De todo modo, as reiteradas experiências políticas e sociais de uma coletividade mais ou menos organizada e contínua historicamente podem se transformar, com o tempo, numa caracteriologia pátria, não por existir um consciente ou inconsciente coletivo pairando nos céus da nação, mas porque moldamos e somos moldados pelas respostas e interações reiteradas com o ambiente em torno. O hábito faz o monge; o mau hábito faz o brasileiro.

A história política, a submissão ao direito, o cuidado com o patrimônio urbano e artístico, as reações diante de tragédias e eventos inesperados, tudo isso varia de país para país, a depender de como os indivíduos lidam com regras, normas, autoridades, princípios, códigos, convivência. Japoneses são inabaláveis até quando o mundo lhes cai na cabeça; brasileiros são capazes de chacoalhar o mundo só para ver o que acontece. A discussão sobre o direito às armas envolve princípios, consequências, mas também um contexto social em particular.

Facilitar a posse de armas pode ser defendido como direito individual: esta é minha convicção, que precisa ser refinada dialeticamente. Nunca advogarei o utilitarismo quando minha vida, ou da minha família, estiver em perigo. Munição pouca, ladrão que vá primeiro. No entanto, o acesso às armas não é, nem será, política de segurança pública. Há muita coisa a ser feita: combate à corrupção policial, treinamento, equipamento e inteligência; reforma profunda nos códigos de direito penal e de processo penal; celeridade nas investigações e nos julgamentos; certeza de punição; desmantelamento do crime organizado etc.

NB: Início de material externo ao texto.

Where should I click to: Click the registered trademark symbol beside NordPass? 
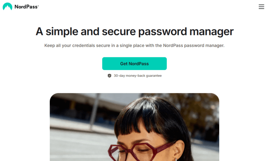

A violência epidêmica no país é problema grande demais para ser atacado com improvisos e para ser combatido com soluções apressadas, com a desculpa de que são promessas de campanha. Direitos, princípios e consequências à parte, arma de fogo é um objeto um pouco mais controverso que um liquidificador. Bolsonaro se comprometeu a tratar do assunto mais detidamente por meio do Congresso. Democracia é para isso mesmo. Porém, como ensinou o americano HL Mencken, “para todo problema complexo existe sempre uma solução simples, elegante e completamente errada”.